Wróciłam właśnie ze spacerku. Lubię weekendy, bo wtedy nie jestem sama i mam przy sobie mojego męża i możemy razem trochę pobyć. I głowa jakby mniej mnie boli ;-)
a co do czosnku, to ostatnio jak mój mąż zrobił sałatkę brokułową, dodał tam tyle czosnku, że potem spać nie mogłam, bo czułam tylko "nocny czosnkowy odór w przełyku" ;-);-)
buziaki!
 
joll to faktycznie przeżycia nieciekawe, ale podoba mi się, że z takim dystansem to wszystko opisujesz, nie tracąc pogody ducha :tak::tak:
co do usg to przez mój pobyt w szpitalu i krwiaka, to miałam już chyba z 10- mam nadzieję, że nie zaszkodzi, lekarze chyba wiedzą, co robią, taką trzeba mieć nadzieję.

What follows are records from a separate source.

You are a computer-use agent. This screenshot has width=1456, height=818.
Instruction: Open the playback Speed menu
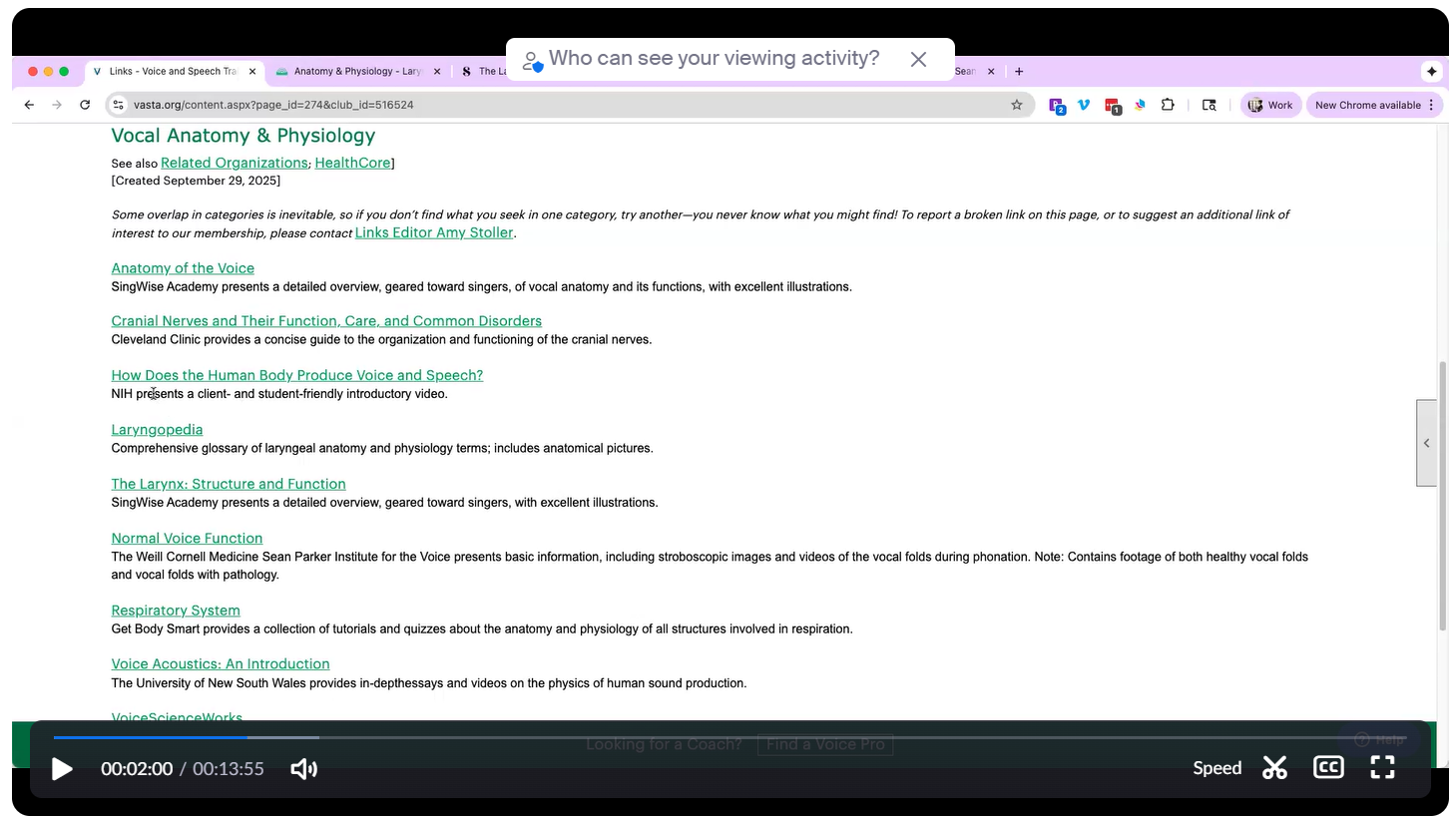[1216, 768]
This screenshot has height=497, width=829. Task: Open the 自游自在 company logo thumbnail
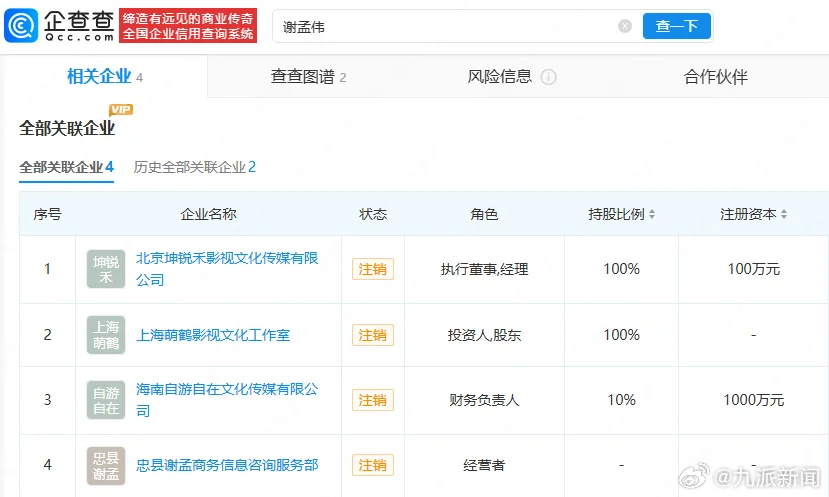pos(106,400)
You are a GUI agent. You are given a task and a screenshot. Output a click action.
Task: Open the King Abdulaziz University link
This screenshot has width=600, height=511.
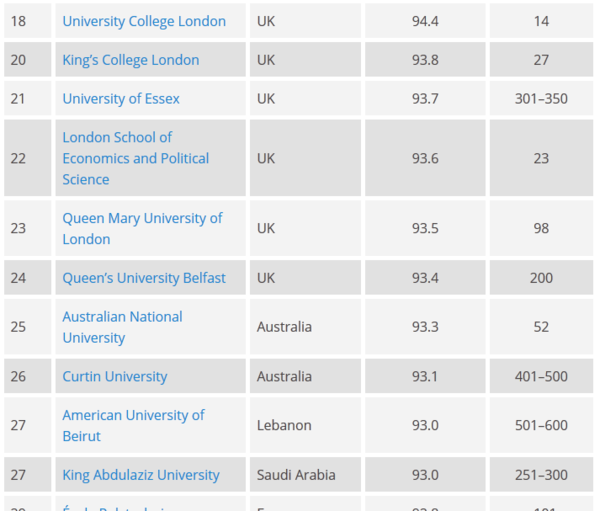tap(141, 474)
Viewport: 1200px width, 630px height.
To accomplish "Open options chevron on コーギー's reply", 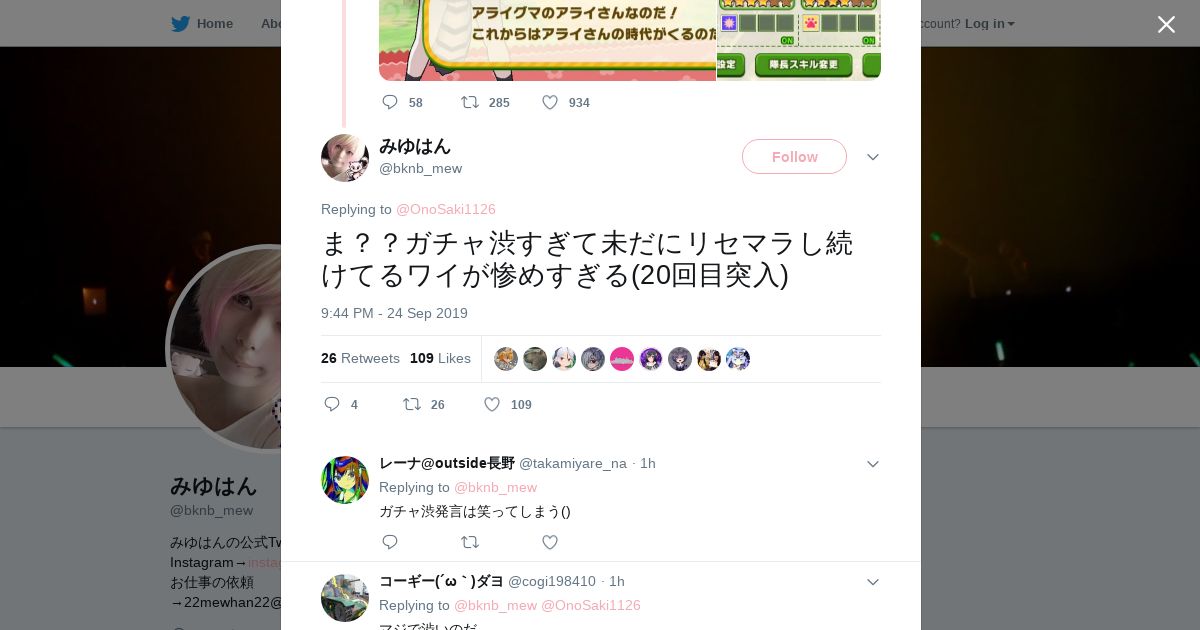I will point(873,582).
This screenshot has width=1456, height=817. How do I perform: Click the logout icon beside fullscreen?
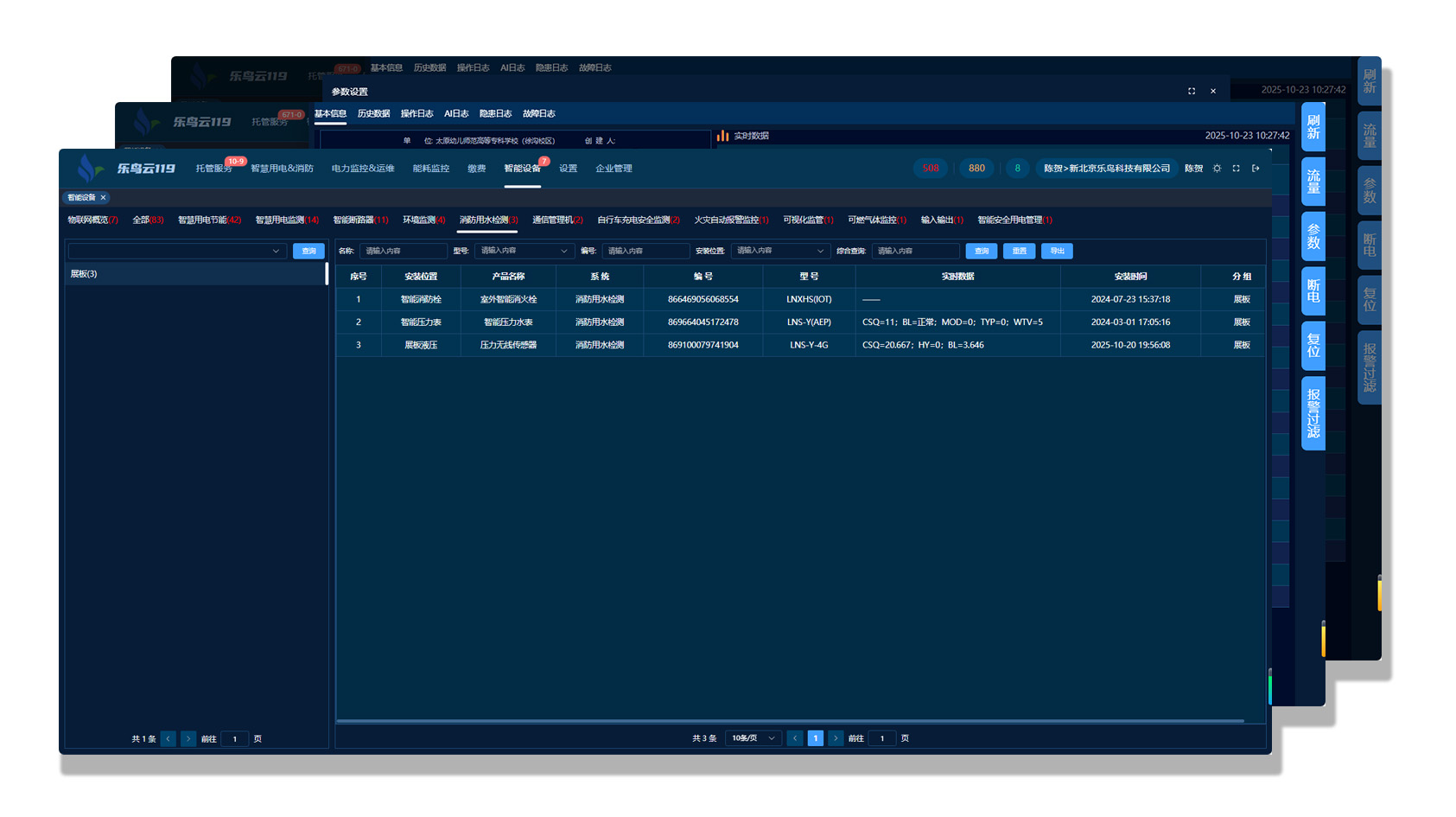point(1256,169)
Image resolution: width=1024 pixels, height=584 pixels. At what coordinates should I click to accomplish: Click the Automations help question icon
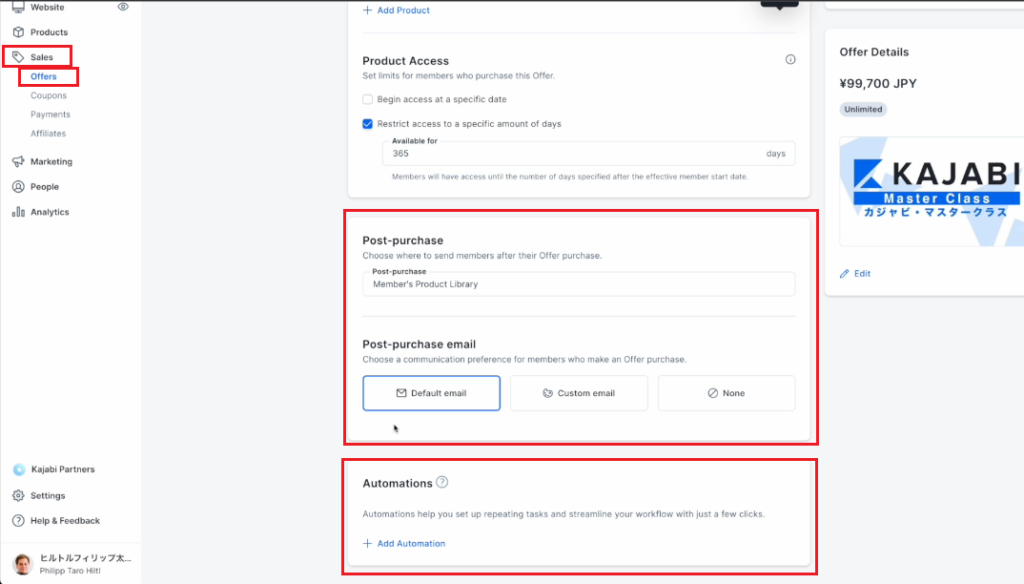point(442,482)
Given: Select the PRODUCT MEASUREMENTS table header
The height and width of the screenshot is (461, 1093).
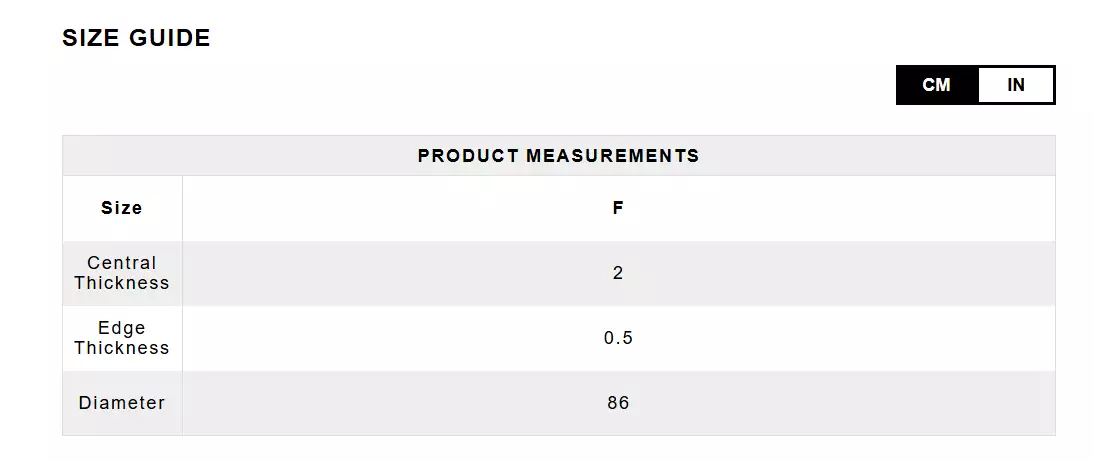Looking at the screenshot, I should [558, 156].
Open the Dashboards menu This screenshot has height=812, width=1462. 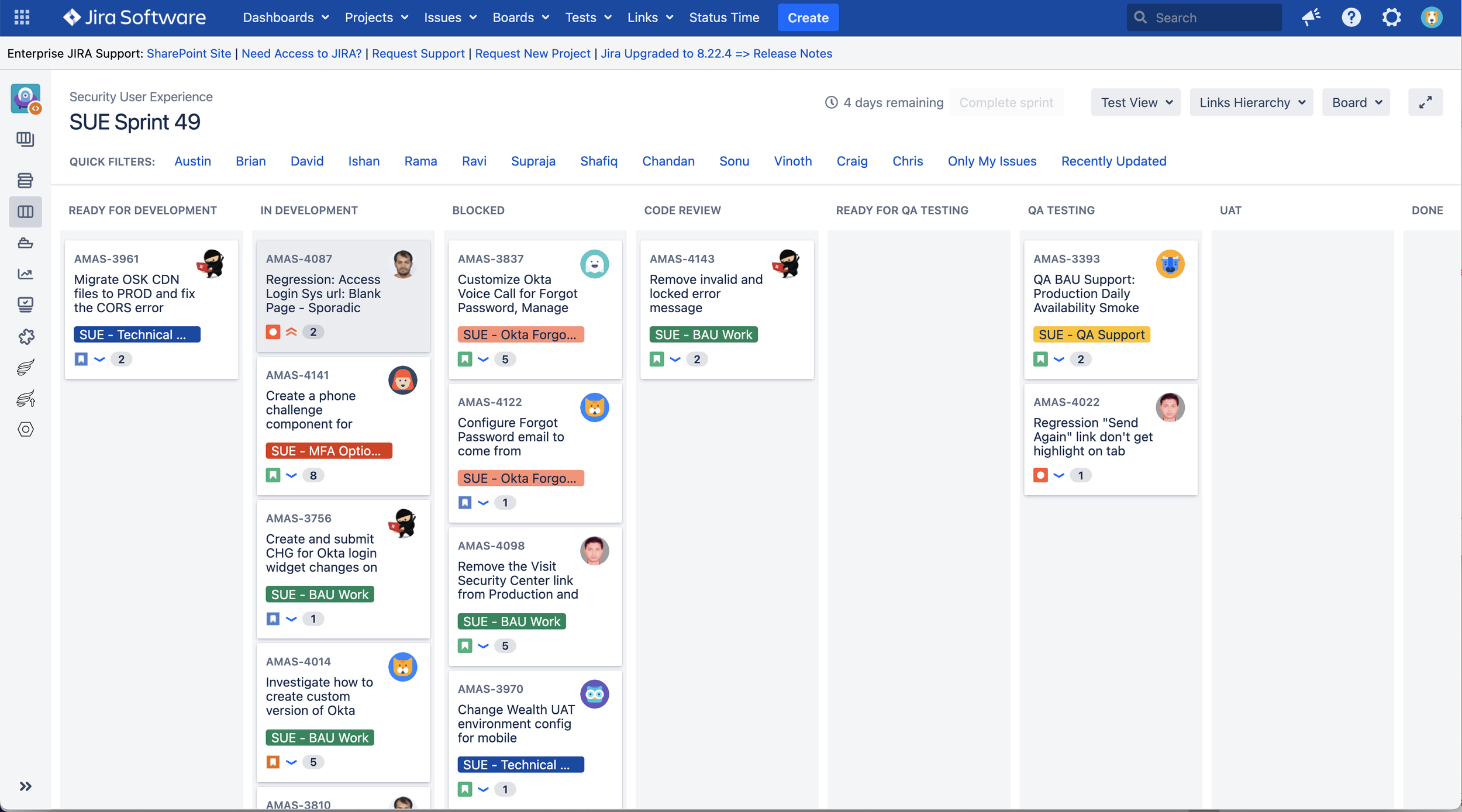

Wróciłam właśnie ze spacerku. Lubię weekendy, bo wtedy nie jestem sama i mam przy sobie mojego męża i możemy razem trochę pobyć. I głowa jakby mniej mnie boli ;-)
a co do czosnku, to ostatnio jak mój mąż zrobił sałatkę brokułową, dodał tam tyle czosnku, że potem spać nie mogłam, bo czułam tylko "nocny czosnkowy odór w przełyku" ;-);-)
buziaki!

Oczywiście, że lekarze wiedzą najlepiej i jak trzeba to trzeba. Ja miałam problem z nadciśnieniem, brzuszek nie bolał, więc pewnie dlatego nie chciano mu "przeszkadzać", ale podsłuchaliśmy go troszkę, jestem spokojniejsza, ale wolałabym pooglądać, oj tak.

A ja w ten weekend sama. Moja mama trafiła do szpitala i Qlf do niej pojechał. Źle znoszę samotność i brakuje mi po prostu czułości i troski kochającego faceta(ostatnio baaardzo się kłóciliśmy) Mam nadzieję, że wreszcie się coś zmieni, bo TO naprawdę boli.
 
reklama
wlasnie chcialam sie spytac czy wszystko ok? czy Qlf dalej "denerwujacy"? a ja oddychasc nie moge, niby cisnienie ok 108/58 u mnie to normalne, tetno 90 ale to tez norma a ledwo oddycham ale to chyba zatoki, kurde po 1-szej ciazy problemy z zatokami minely, wczesniej mialam plukane 2 razy do roku, a teraz cos czuje ze bede sie do laryngologa musiala przejsc.